INSTRUCTIONS FOR THE TASK:
Can you reproduce the data from the line containing "Click the 400" through the line containing "Task: Tap Kathy Isabelle's profile photo", both of those lines included?

DATA EXTRACT:
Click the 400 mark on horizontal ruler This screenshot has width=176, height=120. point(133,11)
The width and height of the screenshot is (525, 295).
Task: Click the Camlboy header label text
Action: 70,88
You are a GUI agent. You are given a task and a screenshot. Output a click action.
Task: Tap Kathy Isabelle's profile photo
==
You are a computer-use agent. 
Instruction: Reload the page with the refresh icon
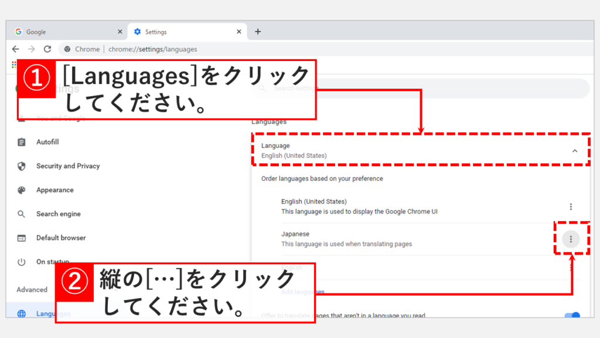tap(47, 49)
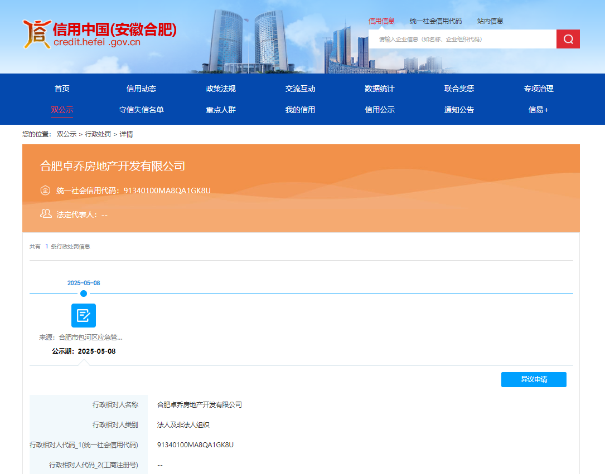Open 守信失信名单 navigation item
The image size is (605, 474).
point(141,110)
---
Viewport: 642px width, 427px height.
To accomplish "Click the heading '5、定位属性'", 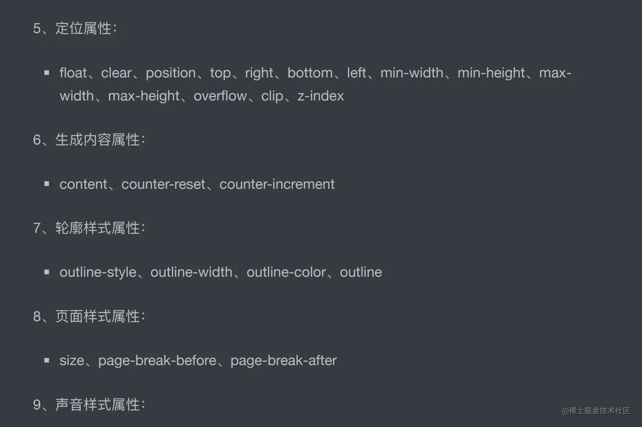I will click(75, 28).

EXERCISE ANSWER:
Click the 400 mark on horizontal ruler This screenshot has width=176, height=120. point(133,11)
The width and height of the screenshot is (525, 295).
Task: Click the Camlboy header label text
Action: 70,88
You are a GUI agent. You are given a task and a screenshot. Output a click action.
Task: Tap Kathy Isabelle's profile photo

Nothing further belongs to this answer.